SHORT EXERCISE: Rewrite the lines of the material starting with the line with "At what coordinates should I click to accomplish: Click the 4250" and going on through the line with "pyautogui.click(x=129, y=146)", replacing "Select" with "Choose" and leaving everything else unchanged.
-- -- --
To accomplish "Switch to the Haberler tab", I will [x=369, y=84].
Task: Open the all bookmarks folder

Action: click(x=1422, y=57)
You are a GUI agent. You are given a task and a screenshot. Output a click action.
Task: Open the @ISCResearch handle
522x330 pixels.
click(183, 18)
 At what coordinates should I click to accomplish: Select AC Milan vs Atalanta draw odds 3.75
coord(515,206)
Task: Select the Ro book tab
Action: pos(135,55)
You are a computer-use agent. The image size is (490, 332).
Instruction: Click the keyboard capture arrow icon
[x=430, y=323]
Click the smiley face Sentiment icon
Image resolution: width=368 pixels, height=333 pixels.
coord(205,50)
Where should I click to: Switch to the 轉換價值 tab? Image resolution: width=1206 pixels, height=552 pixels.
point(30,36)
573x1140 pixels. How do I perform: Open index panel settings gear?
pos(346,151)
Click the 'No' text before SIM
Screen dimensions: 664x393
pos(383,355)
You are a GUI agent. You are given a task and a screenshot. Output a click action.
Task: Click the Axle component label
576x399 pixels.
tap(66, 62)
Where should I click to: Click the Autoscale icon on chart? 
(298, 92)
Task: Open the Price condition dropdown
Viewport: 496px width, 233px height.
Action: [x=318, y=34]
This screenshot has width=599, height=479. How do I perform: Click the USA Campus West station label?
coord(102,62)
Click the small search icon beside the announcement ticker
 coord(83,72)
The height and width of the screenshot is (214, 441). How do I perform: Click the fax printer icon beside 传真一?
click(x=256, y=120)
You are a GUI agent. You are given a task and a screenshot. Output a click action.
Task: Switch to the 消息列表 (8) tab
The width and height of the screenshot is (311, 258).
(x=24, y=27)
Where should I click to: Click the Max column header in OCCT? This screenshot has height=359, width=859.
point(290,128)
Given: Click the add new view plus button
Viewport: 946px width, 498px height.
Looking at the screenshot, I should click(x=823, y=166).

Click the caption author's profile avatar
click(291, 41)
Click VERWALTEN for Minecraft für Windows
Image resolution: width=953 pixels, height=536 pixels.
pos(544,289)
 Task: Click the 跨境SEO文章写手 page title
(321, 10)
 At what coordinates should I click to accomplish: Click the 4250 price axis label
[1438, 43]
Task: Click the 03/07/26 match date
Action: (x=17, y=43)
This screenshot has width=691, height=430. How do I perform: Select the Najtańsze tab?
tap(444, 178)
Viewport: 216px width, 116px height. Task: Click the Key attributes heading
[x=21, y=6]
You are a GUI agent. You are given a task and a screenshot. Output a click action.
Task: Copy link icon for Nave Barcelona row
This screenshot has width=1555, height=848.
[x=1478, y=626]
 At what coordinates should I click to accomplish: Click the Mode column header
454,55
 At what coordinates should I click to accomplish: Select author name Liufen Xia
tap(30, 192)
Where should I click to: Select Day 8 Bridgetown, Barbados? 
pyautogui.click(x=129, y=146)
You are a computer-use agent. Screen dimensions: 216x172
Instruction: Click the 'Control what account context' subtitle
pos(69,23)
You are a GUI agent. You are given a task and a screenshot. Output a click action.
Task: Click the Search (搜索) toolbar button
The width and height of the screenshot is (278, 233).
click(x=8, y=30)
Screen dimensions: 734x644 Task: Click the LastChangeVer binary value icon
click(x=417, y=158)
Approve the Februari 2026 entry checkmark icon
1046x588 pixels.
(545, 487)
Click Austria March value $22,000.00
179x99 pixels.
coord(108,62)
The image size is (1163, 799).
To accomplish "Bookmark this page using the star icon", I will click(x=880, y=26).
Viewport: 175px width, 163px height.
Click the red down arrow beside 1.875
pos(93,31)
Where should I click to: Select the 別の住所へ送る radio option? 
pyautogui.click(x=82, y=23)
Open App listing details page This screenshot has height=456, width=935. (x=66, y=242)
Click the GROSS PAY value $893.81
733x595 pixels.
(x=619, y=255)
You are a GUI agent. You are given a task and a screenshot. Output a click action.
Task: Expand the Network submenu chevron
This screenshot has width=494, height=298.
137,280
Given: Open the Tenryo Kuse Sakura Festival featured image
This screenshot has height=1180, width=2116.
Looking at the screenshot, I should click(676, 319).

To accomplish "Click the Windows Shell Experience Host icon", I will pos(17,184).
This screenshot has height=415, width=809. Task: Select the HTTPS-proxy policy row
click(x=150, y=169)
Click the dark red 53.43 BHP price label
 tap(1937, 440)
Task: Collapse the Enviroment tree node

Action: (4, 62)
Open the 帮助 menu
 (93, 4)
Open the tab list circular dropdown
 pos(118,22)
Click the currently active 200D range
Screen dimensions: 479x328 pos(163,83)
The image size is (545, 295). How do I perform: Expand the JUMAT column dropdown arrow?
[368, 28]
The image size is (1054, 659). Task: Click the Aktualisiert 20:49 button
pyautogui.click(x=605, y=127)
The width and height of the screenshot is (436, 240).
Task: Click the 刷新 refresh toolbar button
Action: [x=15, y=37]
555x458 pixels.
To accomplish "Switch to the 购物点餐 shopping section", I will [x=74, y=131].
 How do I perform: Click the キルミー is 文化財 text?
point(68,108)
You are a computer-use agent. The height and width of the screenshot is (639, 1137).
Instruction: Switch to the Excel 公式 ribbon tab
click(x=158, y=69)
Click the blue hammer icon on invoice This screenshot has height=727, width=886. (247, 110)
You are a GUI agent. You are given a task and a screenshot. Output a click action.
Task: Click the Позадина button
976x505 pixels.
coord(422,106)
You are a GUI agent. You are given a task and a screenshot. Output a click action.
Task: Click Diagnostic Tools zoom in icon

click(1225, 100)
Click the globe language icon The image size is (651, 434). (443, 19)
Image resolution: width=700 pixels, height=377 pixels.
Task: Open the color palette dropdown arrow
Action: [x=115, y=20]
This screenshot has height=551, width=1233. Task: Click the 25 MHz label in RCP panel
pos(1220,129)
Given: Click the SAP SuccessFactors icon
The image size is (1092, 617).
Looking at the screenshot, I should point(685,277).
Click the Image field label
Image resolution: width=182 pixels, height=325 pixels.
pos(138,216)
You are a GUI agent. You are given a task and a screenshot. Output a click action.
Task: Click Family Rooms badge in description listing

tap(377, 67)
-- -- --
CORRECT ANSWER:
 At what coordinates should I click to accomplish: Click the 4250 price axis label
[1438, 43]
Task: Click the 03/07/26 match date
Action: (x=17, y=43)
This screenshot has width=691, height=430. How do I perform: Choose the Najtańsze tab?
tap(444, 178)
Viewport: 216px width, 116px height. Task: Click the Key attributes heading
[x=21, y=6]
You are a GUI agent. You are given a task and a screenshot. Output a click action.
Task: Copy link icon for Nave Barcelona row
This screenshot has width=1555, height=848.
[x=1478, y=626]
 At what coordinates should I click to accomplish: Click the Mode column header
454,55
 At what coordinates should I click to accomplish: Choose author name Liufen Xia
tap(30, 192)
Where should I click to: Choose Day 8 Bridgetown, Barbados? 
pyautogui.click(x=129, y=146)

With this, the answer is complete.